─── PROVIDED ENTRIES

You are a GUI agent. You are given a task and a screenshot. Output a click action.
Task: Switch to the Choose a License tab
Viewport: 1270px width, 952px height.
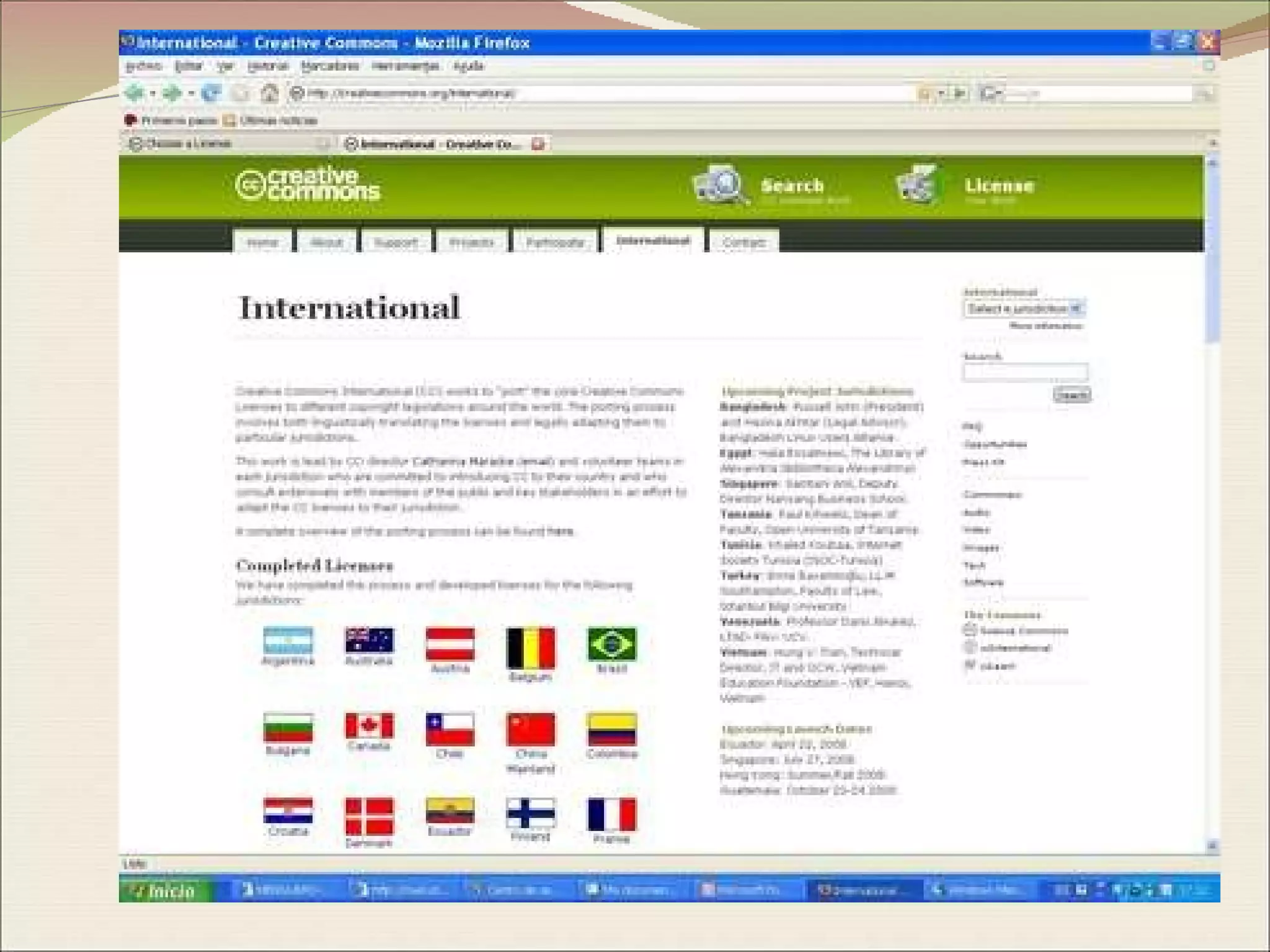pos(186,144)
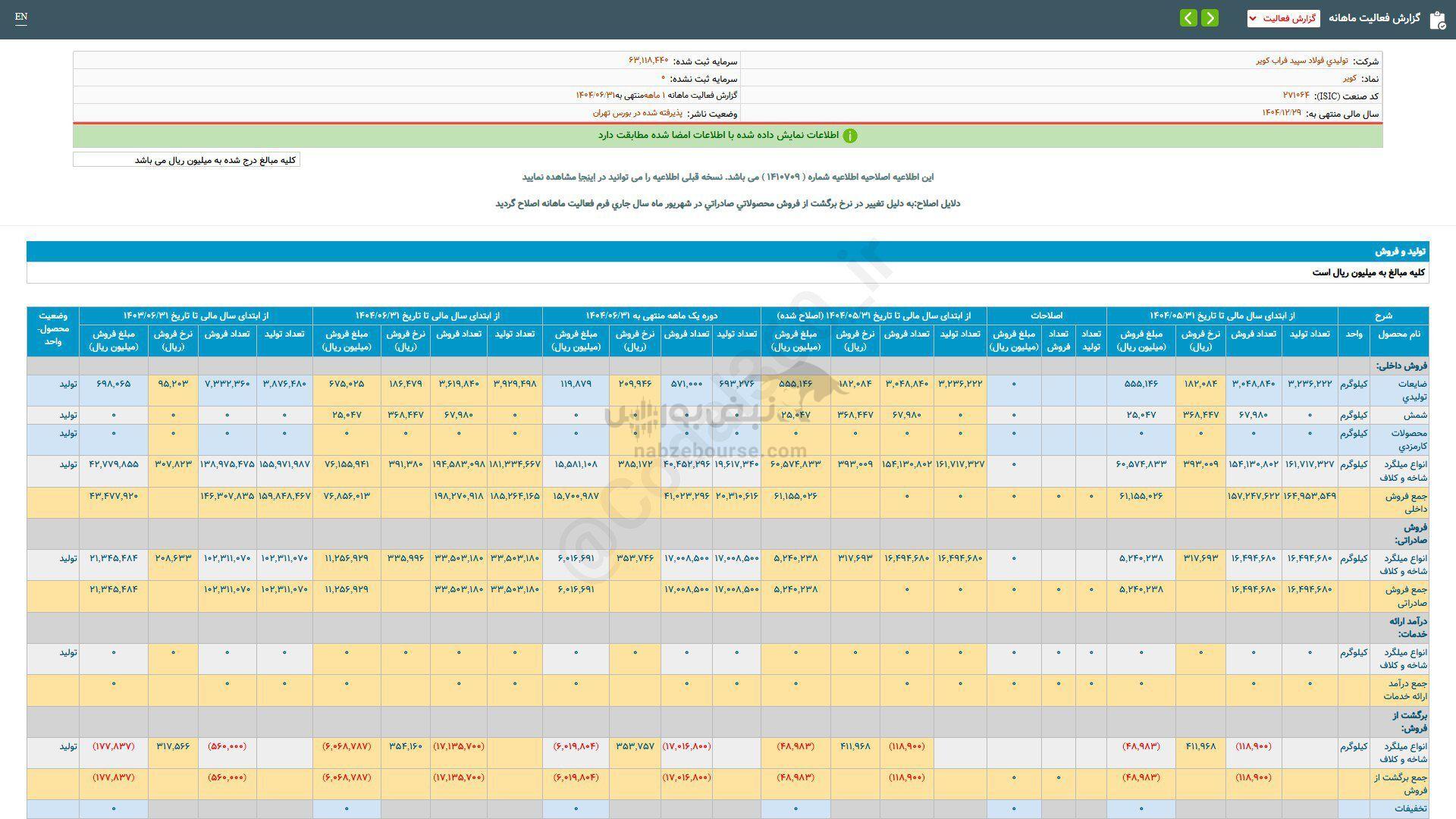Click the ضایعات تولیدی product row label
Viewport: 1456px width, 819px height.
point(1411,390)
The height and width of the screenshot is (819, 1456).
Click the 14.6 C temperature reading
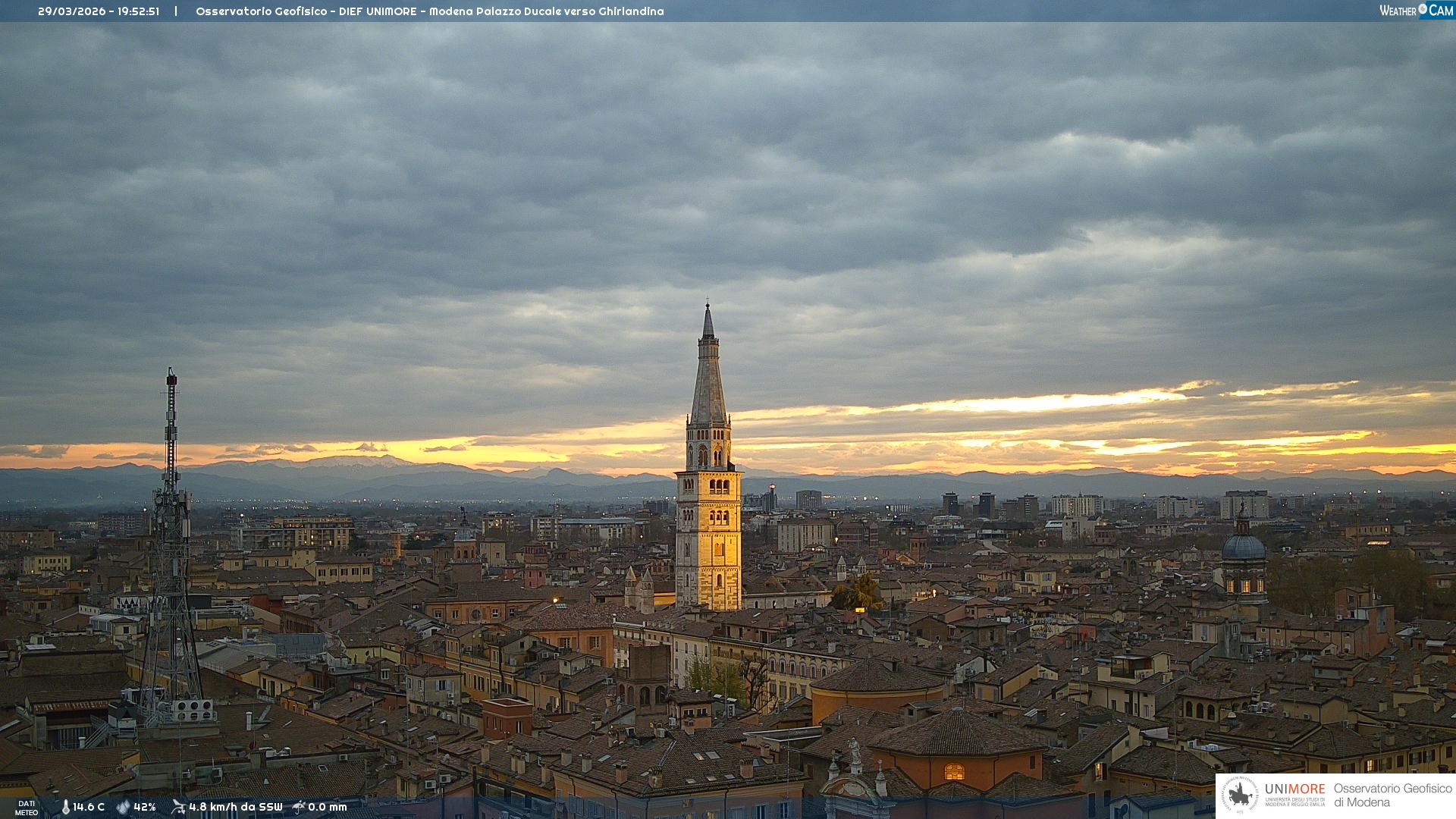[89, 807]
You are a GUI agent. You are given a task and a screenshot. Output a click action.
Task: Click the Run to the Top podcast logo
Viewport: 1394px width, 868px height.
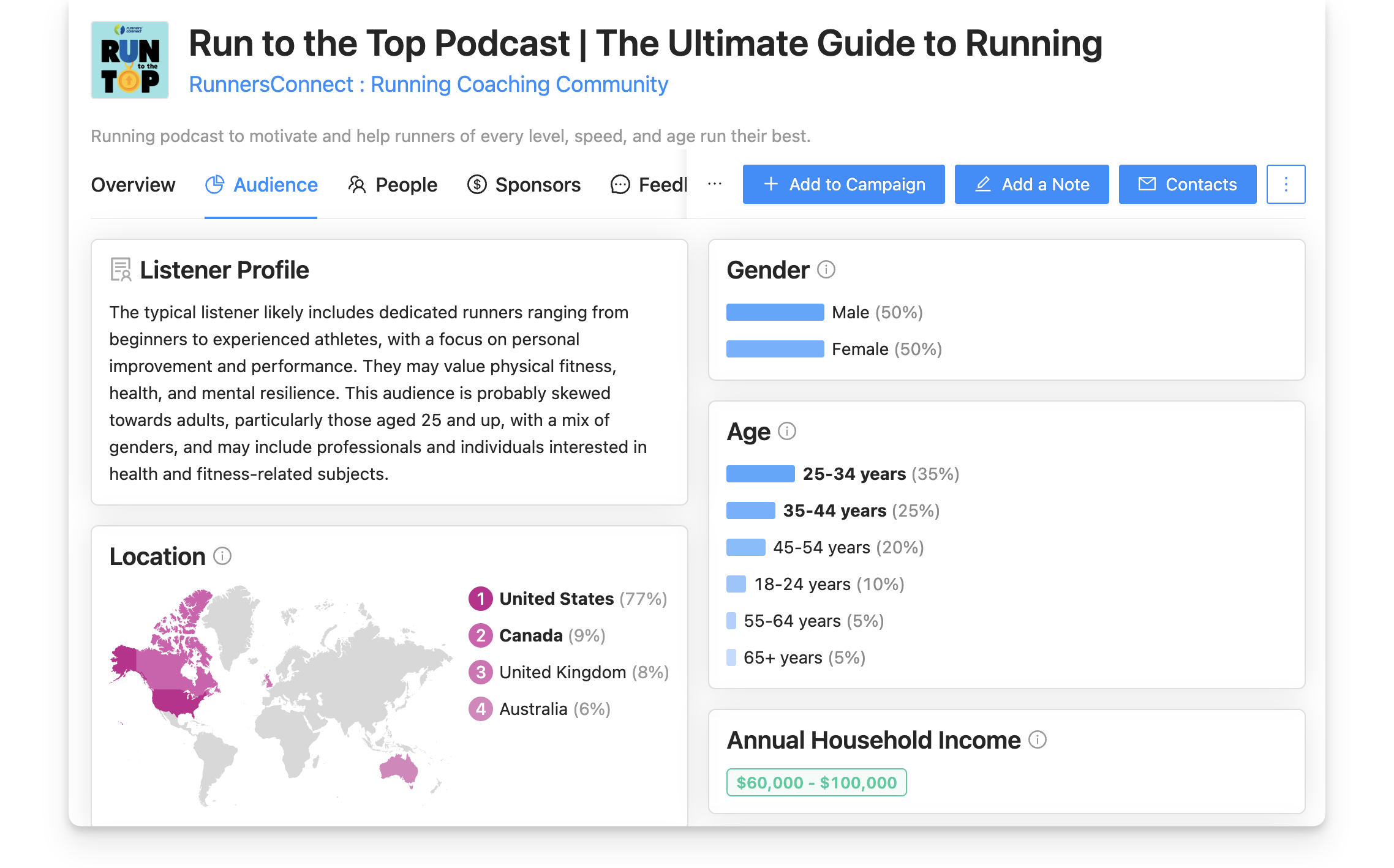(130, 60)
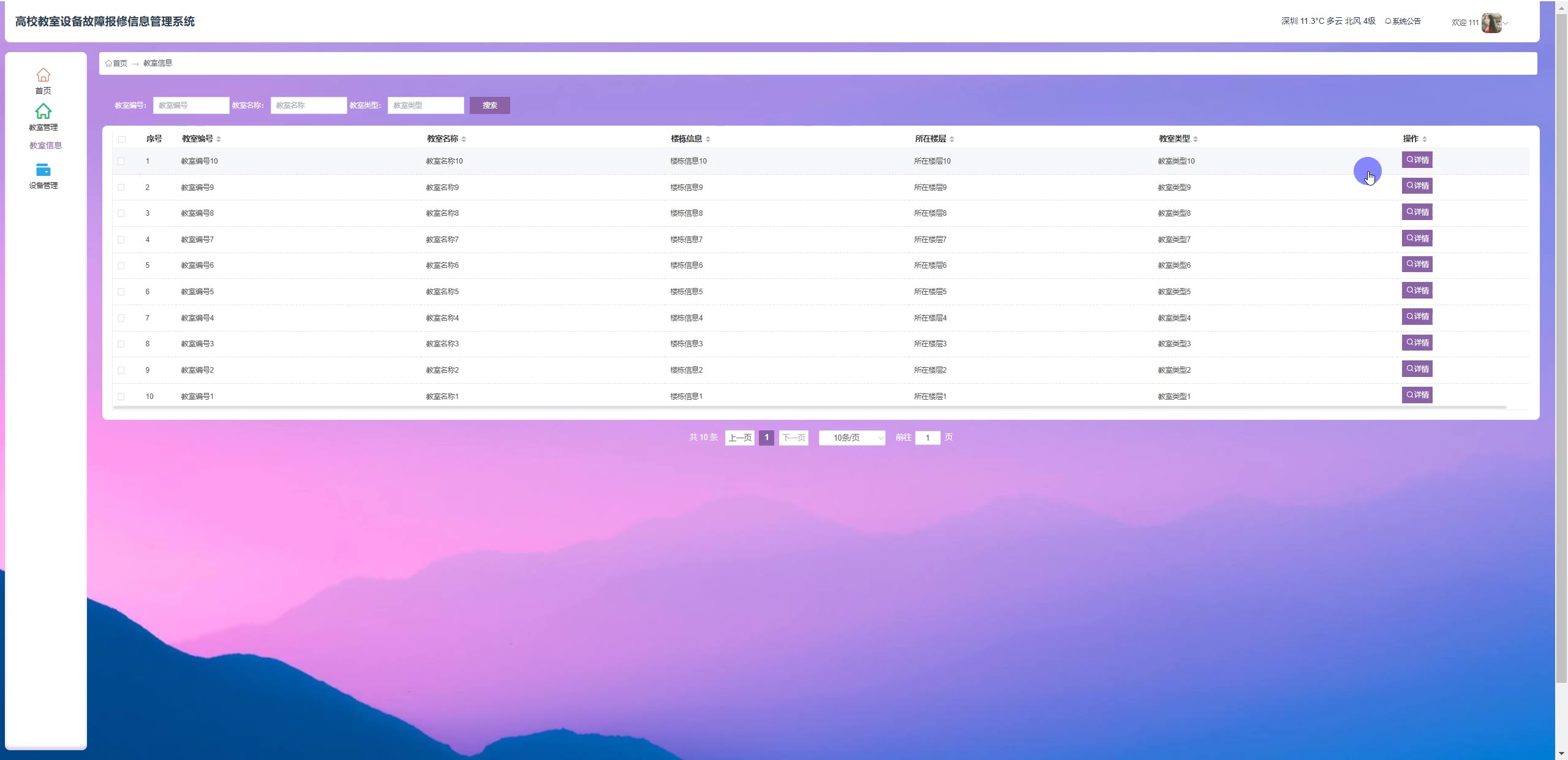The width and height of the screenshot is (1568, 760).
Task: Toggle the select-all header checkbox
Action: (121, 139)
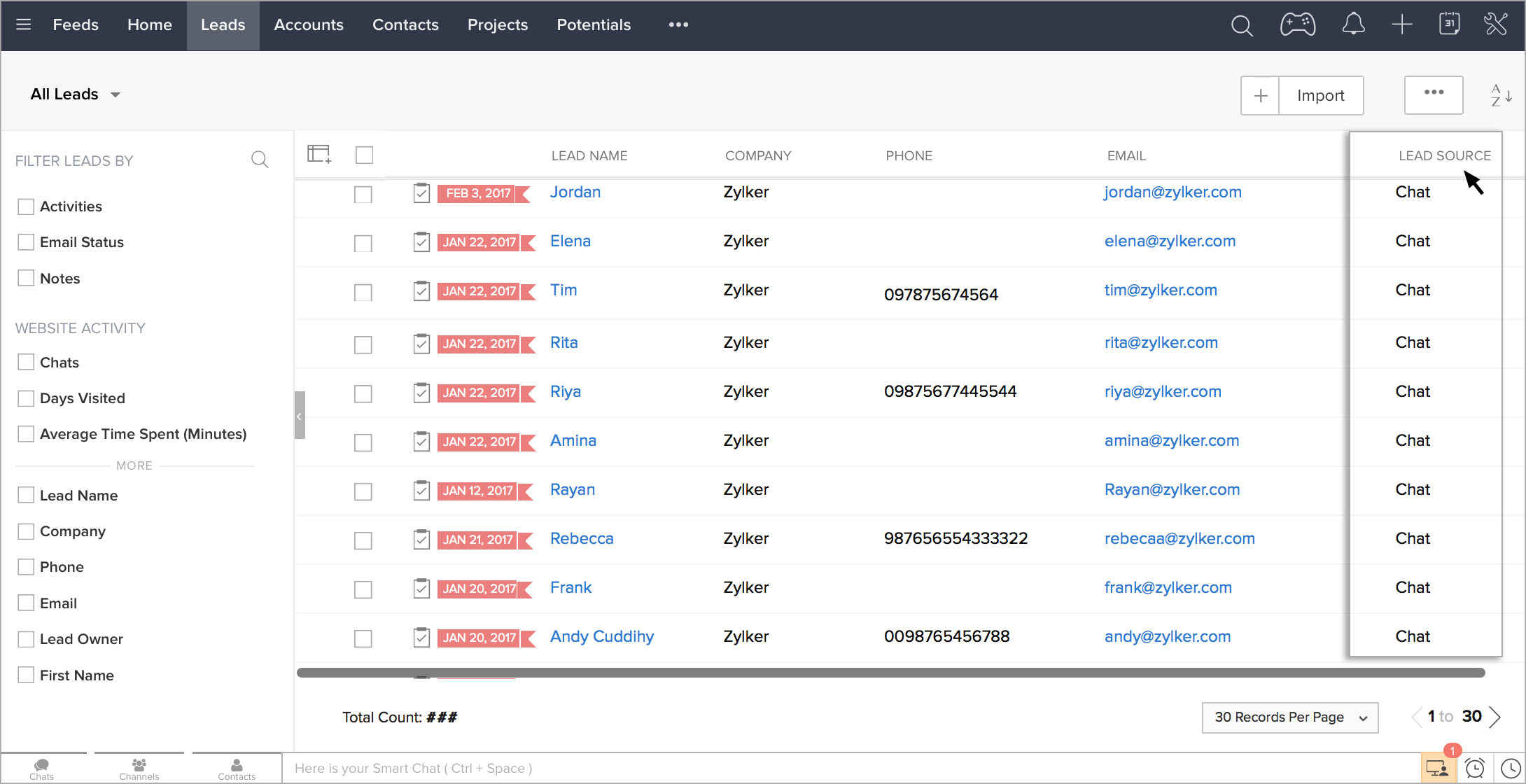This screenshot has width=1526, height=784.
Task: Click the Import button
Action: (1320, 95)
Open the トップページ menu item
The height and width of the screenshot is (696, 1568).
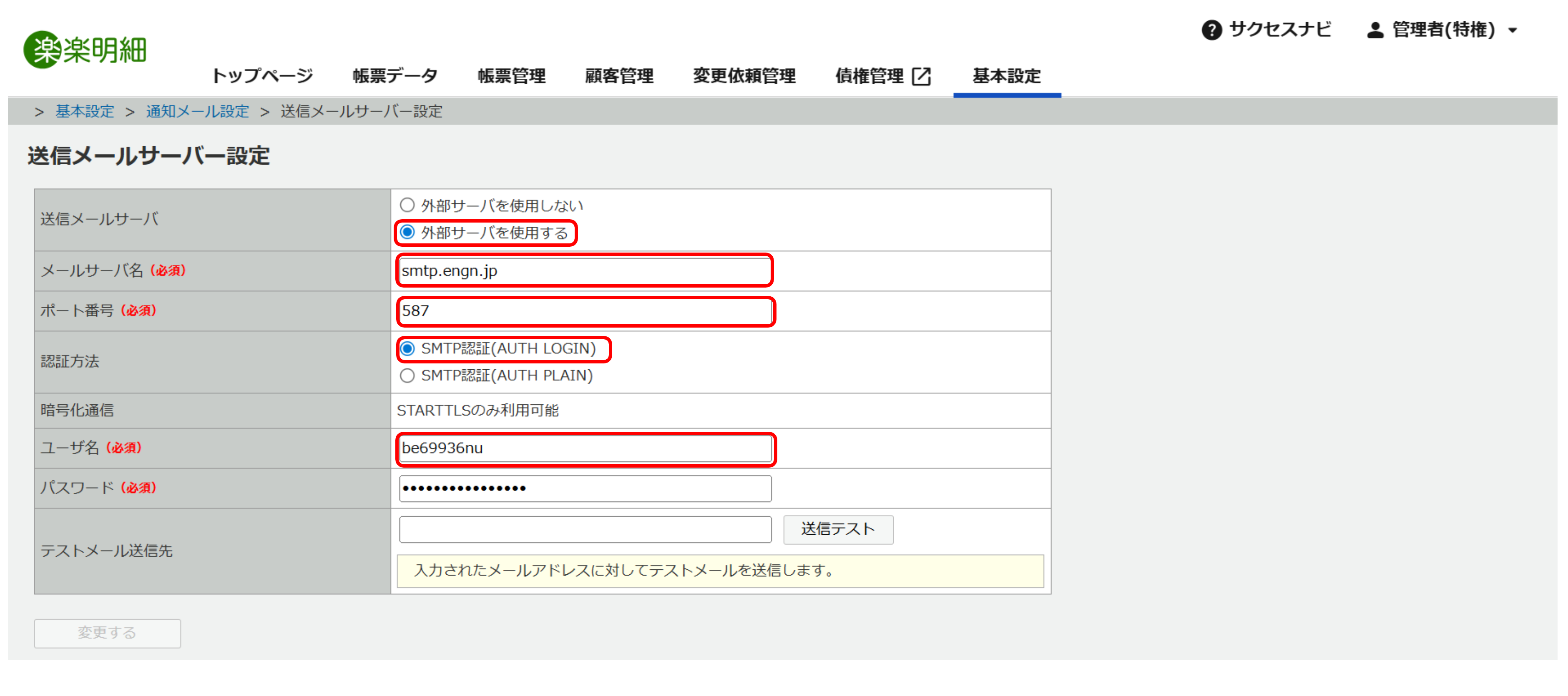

──────

WHAT YOU WILL DO: Each line of the material needs to be given again exactly, without any of its pictures.

TASK ANSWER:
You are a GUI agent. You are given a task and a screenshot. Output a click action.
Task: Switch to the Choose a License tab
Viewport: 1270px width, 952px height.
pos(186,144)
Click the ضایعات تولیدی product row label
Viewport: 1456px width, 819px height.
point(1411,390)
The height and width of the screenshot is (819, 1456).
Click the 14.6 C temperature reading
[89, 807]
You are a GUI agent. You are given a task and a screenshot. Output a click action.
Task: Click the Run to the Top podcast logo
Viewport: 1394px width, 868px height.
(130, 60)
The width and height of the screenshot is (1568, 760).
Task: Toggle the select-all header checkbox
Action: (121, 139)
This screenshot has width=1526, height=784.
Task: Click the Import button
Action: (1320, 95)
Open the トップページ menu item
The height and width of the screenshot is (696, 1568).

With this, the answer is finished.